Compliance vs. Quality

Author: Stéphane Gumy, General Manager PM Systems S.a.r.l

For more than 20 year now, I work for the pharma and medical device industry and have observed the evolution in this industrial segment concerning two extremely important aspects: the Compliance and the Quality.

Year after year, Compliance have become more important compared with the Quality. That has led to amazing situations such as:

• In case of hard Brexit, non-recognition of UK-notified body or CE mark certification delivered by UK-notified body.

• Delay in the renewal of CE-certification for a medical device class III, that is commercialized since more than 10 years, because the notified body needs several months to reassert the biocompatibility report and design file.

• Performance of inspections and inspection by authorities, that focused only on formal aspects related to regulations, without taking into consideration the specific environment and/or Quality aspects related to the products.

• Position-taking and decision made by decision makers such as QA Manager and auditors based on regulatory interpretation only, without taking into consideration the specificities related product Quality. That because the decision makers have a poor level of scientific knowledges and because they have no understanding regarding the technical situation.

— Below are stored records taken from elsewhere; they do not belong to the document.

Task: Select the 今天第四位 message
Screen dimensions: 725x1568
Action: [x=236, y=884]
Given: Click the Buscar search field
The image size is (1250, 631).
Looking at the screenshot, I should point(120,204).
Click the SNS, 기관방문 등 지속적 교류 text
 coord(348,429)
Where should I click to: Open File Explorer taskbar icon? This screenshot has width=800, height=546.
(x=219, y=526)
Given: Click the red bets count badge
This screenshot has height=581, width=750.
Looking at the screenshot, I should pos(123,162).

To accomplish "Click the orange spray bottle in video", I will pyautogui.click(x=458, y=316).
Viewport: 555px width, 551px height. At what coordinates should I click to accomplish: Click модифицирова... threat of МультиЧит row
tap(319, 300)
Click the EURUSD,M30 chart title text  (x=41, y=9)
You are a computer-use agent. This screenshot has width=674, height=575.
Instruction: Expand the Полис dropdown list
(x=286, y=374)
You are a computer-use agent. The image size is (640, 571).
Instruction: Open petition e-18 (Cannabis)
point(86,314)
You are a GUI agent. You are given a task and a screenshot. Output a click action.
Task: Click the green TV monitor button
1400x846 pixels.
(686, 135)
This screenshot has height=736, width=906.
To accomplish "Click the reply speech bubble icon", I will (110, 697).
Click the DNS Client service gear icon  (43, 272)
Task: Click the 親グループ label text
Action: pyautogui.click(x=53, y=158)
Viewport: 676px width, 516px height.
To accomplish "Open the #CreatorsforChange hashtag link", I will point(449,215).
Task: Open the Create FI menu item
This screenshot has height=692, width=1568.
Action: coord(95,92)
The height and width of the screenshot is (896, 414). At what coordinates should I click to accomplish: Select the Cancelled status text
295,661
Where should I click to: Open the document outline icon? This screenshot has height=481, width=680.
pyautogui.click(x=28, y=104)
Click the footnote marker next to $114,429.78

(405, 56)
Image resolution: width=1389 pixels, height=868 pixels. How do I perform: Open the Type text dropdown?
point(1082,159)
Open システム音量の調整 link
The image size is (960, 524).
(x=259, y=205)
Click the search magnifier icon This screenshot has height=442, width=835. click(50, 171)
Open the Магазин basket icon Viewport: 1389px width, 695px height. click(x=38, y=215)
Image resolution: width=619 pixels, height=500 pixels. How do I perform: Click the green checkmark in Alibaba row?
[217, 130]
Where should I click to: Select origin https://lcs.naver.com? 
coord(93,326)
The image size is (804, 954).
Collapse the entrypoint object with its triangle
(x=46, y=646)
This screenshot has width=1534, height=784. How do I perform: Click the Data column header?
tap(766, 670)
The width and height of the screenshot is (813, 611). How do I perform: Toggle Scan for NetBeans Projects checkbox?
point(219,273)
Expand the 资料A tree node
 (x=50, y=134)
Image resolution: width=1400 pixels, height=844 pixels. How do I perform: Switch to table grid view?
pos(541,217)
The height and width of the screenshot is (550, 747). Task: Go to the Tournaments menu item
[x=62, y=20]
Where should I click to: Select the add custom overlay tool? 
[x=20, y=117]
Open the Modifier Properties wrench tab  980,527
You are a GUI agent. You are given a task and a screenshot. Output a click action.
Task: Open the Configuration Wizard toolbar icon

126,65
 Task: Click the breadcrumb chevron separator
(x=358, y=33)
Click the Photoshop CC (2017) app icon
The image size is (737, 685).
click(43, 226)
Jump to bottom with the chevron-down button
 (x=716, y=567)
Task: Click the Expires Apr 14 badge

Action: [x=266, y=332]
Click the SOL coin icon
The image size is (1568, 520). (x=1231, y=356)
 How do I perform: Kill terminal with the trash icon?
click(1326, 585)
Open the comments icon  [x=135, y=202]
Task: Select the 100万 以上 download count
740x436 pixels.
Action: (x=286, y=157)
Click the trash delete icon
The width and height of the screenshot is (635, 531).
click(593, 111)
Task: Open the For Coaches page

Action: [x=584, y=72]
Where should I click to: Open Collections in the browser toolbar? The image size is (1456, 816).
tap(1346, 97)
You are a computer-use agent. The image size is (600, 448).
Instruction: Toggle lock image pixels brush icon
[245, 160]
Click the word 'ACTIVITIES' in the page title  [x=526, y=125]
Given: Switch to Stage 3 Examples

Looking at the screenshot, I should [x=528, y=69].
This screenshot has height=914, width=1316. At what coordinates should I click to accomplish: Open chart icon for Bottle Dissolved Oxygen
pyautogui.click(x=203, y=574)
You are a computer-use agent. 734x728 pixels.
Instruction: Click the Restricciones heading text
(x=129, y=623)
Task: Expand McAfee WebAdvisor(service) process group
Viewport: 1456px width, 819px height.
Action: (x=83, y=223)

• Rupture in the commercialization of medical devices, because the notified body has not the resources to renew the CE certificate on time.

These real-life examples raise some important questions:

• What should be thought of these situations?

• What is the impact on the product Quality and the patient safety?

• Where is the correlation between Compliance and Quality?

• What is the justification to act or to take decisions like that?

• Is the effort related to Compliance aspects always justified?

• How are the different decision makers (authorities, political decision makers, …) competent?

Let’s think about these situations and let’s reply to these open questions.

All too often Compliance and Quality are confused. The Compliance do not ensure the product quality. For example, a manufacturer can meet regulatory requirements and still make a poor-quality product, whereas another manufacturer may not comply with all regulatory requirements and make a high-quality product.

That is quite understandable, because Compliance essentially covers the conformance in regard to the directives and the regulations and because Quality essentially covers safety and efficacy aspects.

As mentioned above, with the time we can observe a drift from Quality to Compliance. But there are still some differences and it depends on the industrial sector. In the pharma sector, a concept is well established for many years: the Qualified Person is responsible for Quality. Usually the Qualified Person is in charge of all Quality Affairs (QA & QC) and also deeply involved in RA aspects. In the medical device sector, the change of the regulation from the MDD to MDR integrates a new function: “PERSON RESPONSIBLE FOR REGULATORY COMPLIANCE“. According to the article 15, MDR, the person responsible for regulatory compliance shall at least be responsible for ensuring that the conformity of the devices is appropriately checked, in accordance with the quality management system under which the devices are manufactured, before a device is released. Fine, … but now the question is “Should that not be the mission of the QA?”. It looks like that the Regulatory Compliance overhead the Quality Assurance!

Do we want to continue to go in this direction?

In my opinion, all decision makers such as the QA Managers, the auditors, the inspectors, the safety assessors, etc. should base their decisions and actions using a risk approach guaranteeing the product Quality and patient safety. We should avoid to apply the regulations as doctrine, but we should be able to think and to interpret the regulations in the light of specific situation taking into consideration all scientific and technical aspects. And decision makers should acquire more process knowledge and understanding for Quality.

In summary, my conclusions: we should do less, but we should do it better. Go back to the essential focusing on Quality taking in consideration safety and efficacy aspects, instead of focusing on Compliance. That requests a big deal of courage, considerable effort and a lot of time. But let’s do it… it’s worth it!